Description
In some situations, you have to restructure a lot if you use Flux, for instance if you want to run your batches as seperate solves in DiffEqFlux using an EnsembleProblem. You have to use something like a ComponentArray to pass the parameters through the solver and to let the adjoint methods do their work in differentiating the solve. But restructuring using a ComponentArray is unreasonably(?) slow in Flux. Switching to Lux eliminates those problems, but it seems like something that could be implemented better in Flux or ComponentArrays.
Example code:
using Flux, Profile, PProf, Random, ComponentArrays
layer_size = 256
layer = Flux.Dense(layer_size => layer_size)
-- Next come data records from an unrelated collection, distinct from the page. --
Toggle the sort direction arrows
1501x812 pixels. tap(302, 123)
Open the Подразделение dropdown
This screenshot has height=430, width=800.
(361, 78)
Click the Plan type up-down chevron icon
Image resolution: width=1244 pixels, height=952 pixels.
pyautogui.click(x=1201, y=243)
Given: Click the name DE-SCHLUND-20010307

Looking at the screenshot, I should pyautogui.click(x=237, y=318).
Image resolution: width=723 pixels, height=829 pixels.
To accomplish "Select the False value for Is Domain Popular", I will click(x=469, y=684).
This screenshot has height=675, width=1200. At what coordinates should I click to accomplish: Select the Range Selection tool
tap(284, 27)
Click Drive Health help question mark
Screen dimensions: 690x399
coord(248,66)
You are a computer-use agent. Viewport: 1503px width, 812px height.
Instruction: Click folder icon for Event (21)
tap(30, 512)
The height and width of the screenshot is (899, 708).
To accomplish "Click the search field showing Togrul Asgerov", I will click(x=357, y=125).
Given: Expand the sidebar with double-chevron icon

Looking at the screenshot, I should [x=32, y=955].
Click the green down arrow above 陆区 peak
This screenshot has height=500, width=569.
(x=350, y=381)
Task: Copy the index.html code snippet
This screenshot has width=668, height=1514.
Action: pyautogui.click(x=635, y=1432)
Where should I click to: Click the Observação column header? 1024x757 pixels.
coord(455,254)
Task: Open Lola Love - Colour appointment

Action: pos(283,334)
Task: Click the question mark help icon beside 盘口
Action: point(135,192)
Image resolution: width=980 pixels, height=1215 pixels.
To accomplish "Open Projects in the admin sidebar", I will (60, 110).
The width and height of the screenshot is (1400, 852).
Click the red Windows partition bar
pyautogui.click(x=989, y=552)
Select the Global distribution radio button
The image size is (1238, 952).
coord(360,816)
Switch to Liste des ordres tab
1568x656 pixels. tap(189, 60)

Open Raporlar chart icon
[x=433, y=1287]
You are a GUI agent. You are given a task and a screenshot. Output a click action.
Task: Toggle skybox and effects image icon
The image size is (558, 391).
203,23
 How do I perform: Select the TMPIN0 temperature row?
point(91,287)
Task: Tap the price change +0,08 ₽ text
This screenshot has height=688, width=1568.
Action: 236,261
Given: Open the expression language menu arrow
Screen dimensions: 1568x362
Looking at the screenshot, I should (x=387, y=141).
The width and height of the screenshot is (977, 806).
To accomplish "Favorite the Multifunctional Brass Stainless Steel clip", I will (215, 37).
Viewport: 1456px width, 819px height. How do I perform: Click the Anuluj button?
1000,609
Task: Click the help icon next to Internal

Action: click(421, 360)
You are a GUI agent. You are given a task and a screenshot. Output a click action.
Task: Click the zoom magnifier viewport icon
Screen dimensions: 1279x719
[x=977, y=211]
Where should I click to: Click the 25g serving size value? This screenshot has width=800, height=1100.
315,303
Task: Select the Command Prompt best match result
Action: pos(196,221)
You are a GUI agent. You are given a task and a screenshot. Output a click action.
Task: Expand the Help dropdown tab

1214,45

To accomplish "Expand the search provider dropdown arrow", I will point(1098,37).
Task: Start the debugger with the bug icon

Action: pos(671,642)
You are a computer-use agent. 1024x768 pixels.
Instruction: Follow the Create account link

params_, re = Flux.destructure(layer)
params = ComponentArray(params_)
function eval(steps, input)
vec = input
for i in 1:steps
vec = re(params)(vec)
end
end
Profile.clear()
@profile eval(100000, rand(Float32, layer_size))
pprof(; web=true)
Here, we spend 10% of the time in sgemv matrix multiplication, another 10% in the rest of the Dense call and about 75% in the Restructure. This gets worse if the networks are smaller. As far as I can read the flame graph, the restructure seems to spend a lot of time in the GC:
Could there be a way to mitigate this specific problem? In particular if you use the same parameters. I think this would make some example code a lot faster too.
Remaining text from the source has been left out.